I remember getting on the phone to interview him, I had just jumped back in my sweltering car from a networking even in the middle of a hot Florida day to make the call. The air in the car was thick and you could almost push the moisture aside with your hand. I had to leave the air conditioner on low to keep the sounds of the blowing air from overtaking the conversation. I was in a rush to get back to my new baby and sweat poured from my brow as I grasped at the sliding steering wheel with each turn as I was heading home.
What the fuck was I thinking?
First of all, who was I to write about this guy. Me. I would never be able to pull this off. Not only was he a name I had known since I was a child, he wrote for the one publication I always dreamed of working for.
Second of all, this was not how I conducted interviews – in the car on the drive home. I wasn’t prepared, I couldn’t take notes, and my phone was precariously balanced on the dash in hopes it would record the whole conversation, sans air conditioner.
“This is either really smart, or really stupid.”
I thought, (a line which I have often found myself repeating throughout my life like a motto, of sorts).
“But here we go.”
So as the phone rang and the humidity caused my clothes to cling to my skin, I took the only deep breathe I could muster through the heavy air and prayed for the best.
If there’s one thing I know about authors, rarely do we get asked about ourselves. And it’s even more rare for us to be asked about our process, our ideas about stories and storytelling, and our own journeys into authorhood.
We’re always telling the stories of someone else.
From the moment the first question left my lips, the voice on the other end of the phone unravelled story after story, wisdom after wisdom, about his process as a writer and storyteller.
Relieved that this would be so much easier than I first thought, I relaxed, softening into the words of the master storyteller.
“Sometimes you get nothing…” he said, pondering his own process of inspiration. “You can’t plan on it – you definitely can’t plan on what kind of story you’re going to get – you just hope that it hits you. Then, all of a sudden, no matter where you are, no matter what time of the day, a story will end up in your mind.”
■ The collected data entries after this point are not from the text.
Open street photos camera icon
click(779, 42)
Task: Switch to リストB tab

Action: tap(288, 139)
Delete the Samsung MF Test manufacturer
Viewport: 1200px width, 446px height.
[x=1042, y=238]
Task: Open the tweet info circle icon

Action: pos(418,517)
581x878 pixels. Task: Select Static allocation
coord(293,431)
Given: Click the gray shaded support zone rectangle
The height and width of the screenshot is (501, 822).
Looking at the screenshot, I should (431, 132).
And I knew exactly what he was talking about.
It’s the wish of every writer, every creator, that every story will unfold that way – as naturally as the rumble that reliably follows a flash of lightning. The kind of story that hits so quickly, and is so fleeting, that you rush to put pen to paper before it slips back into the abyss from wherever it came.
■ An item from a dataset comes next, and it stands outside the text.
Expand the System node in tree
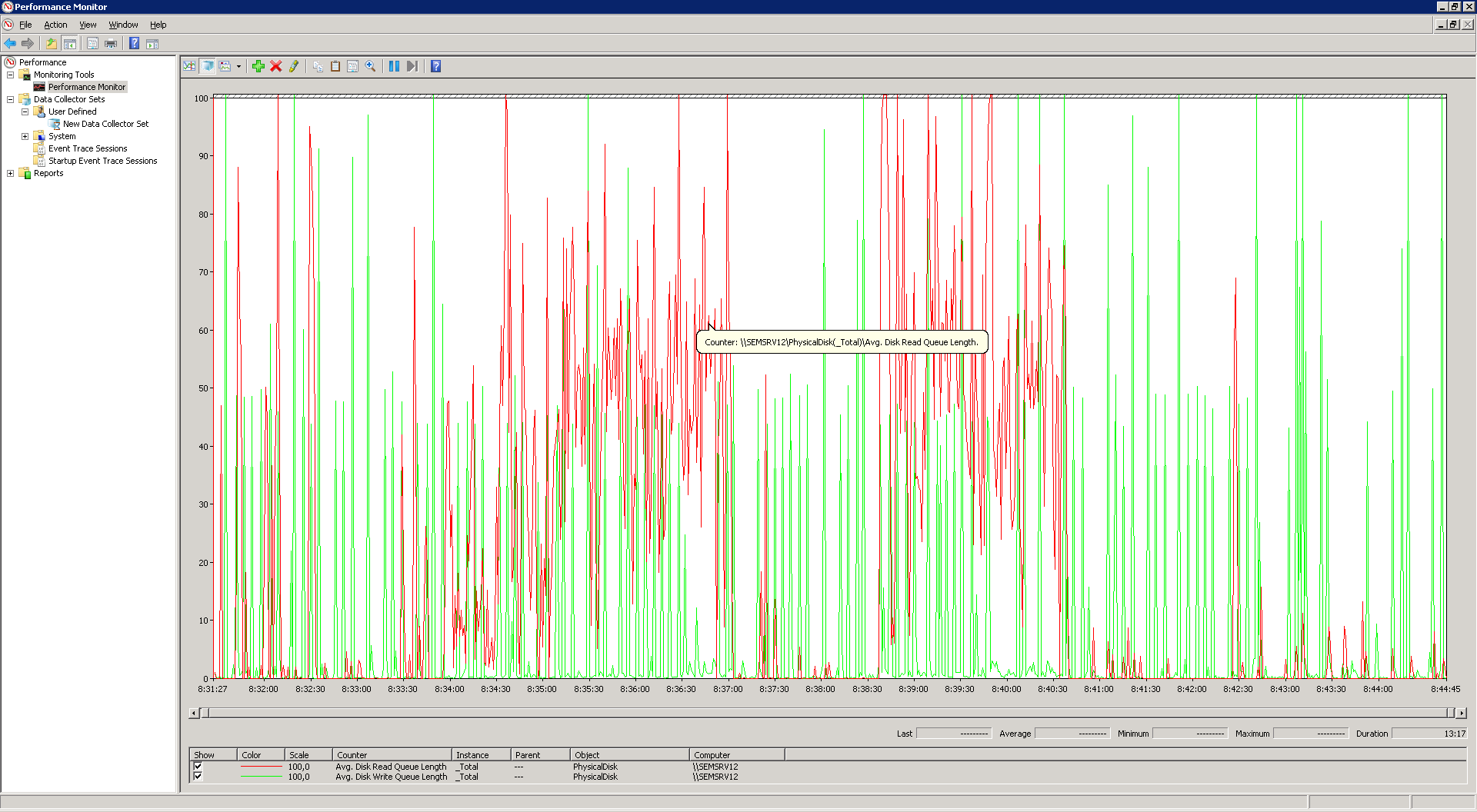The image size is (1477, 812). (25, 136)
It’s glorious, it’s quick, it’s painless; bright, clear, vibrant; full of life, of inspiration, of meaning.
It’s like you’re stuck by lightning.
The dreaded writer’s block.
And yet… it’s rare.
So, painfully, rare.
More often than not, we’re staring down the barrel of a deadline and lightning has not struck.
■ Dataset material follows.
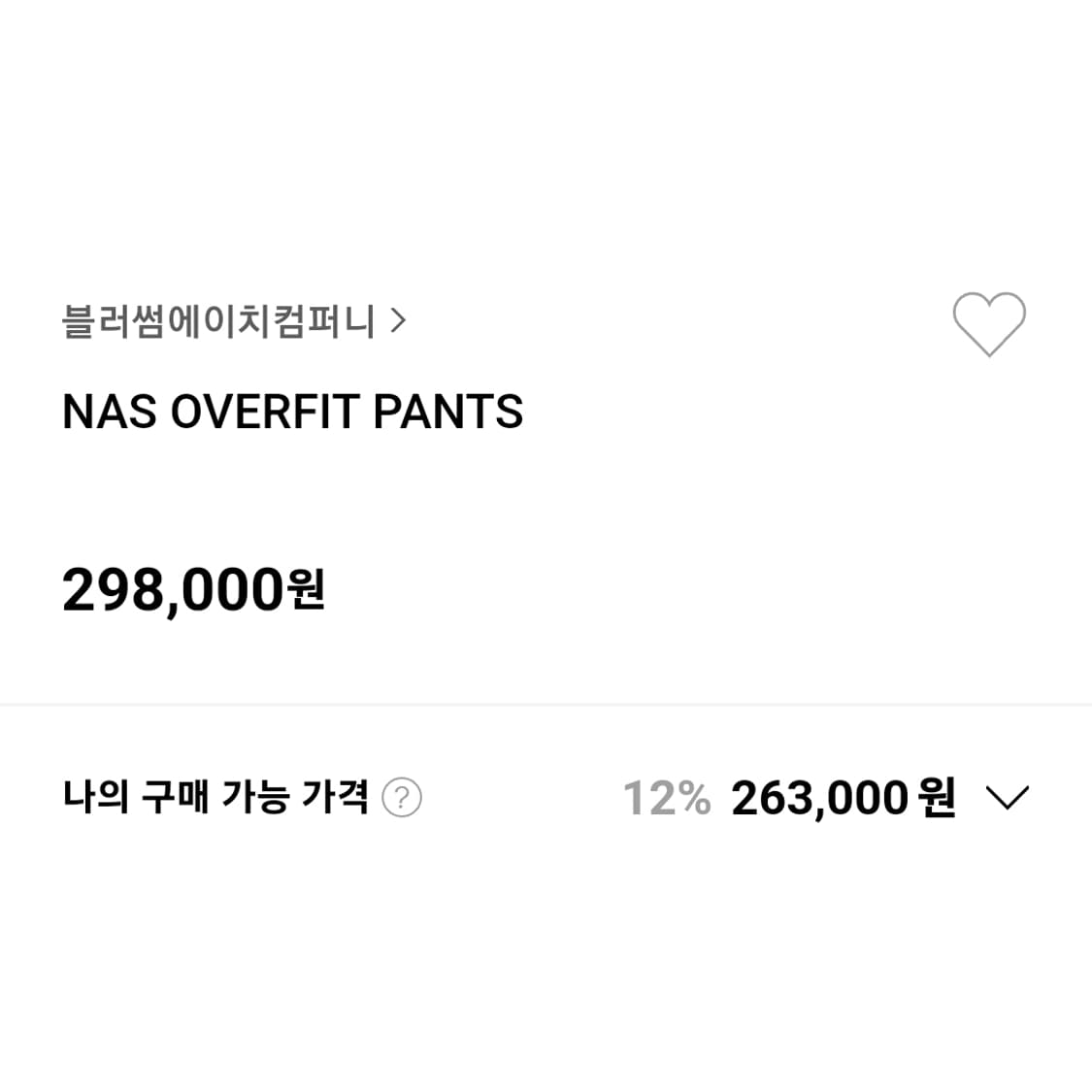
Task: Click the downward chevron beside 263,000원
Action: [x=1009, y=797]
And we find ourselves experiencing the kind of writer’s block where you’re almost desperate enough to venture out onto the middle of the lake in a tin pontoon boat during a lightening storm (true story, for a different day,) just to find some inspiration.
The only (safe) option, in those moments, is to rely on your craft – not inspiration – to unlock that writer’s block. There are certain, reliable, dependable, strategies to help you through.
Here are my favorites:
- Stash Ideas. When inspiration does strike – grab it! We’ve all told ourselves, “what a great idea, I’ll remember to write about this later,” when lightning strikes mid-shower. Here’s my friendly reminder: you won’t remember. You’ll just find yourself standing in the mirror brushing your teeth desperately searching for that little nugget of inspiration you had that was so brilliant. So, the minute that lightning strikes, bottle that sucker! Grab it out of thin air, capture, and record it. I have a running list in my notes in my phone of topics that I want to speak or write about later. I haven’t run out. Yet
- Lean on your craft. Your “craft” is your process. The step-by-step journey you go through to create a piece of content or tell a story. You can always lean on my Simple Storytelling Solution to work through an idea and create the content. So next time inspiration does strike, pay attention to the process you go through so that you can replicate it at will.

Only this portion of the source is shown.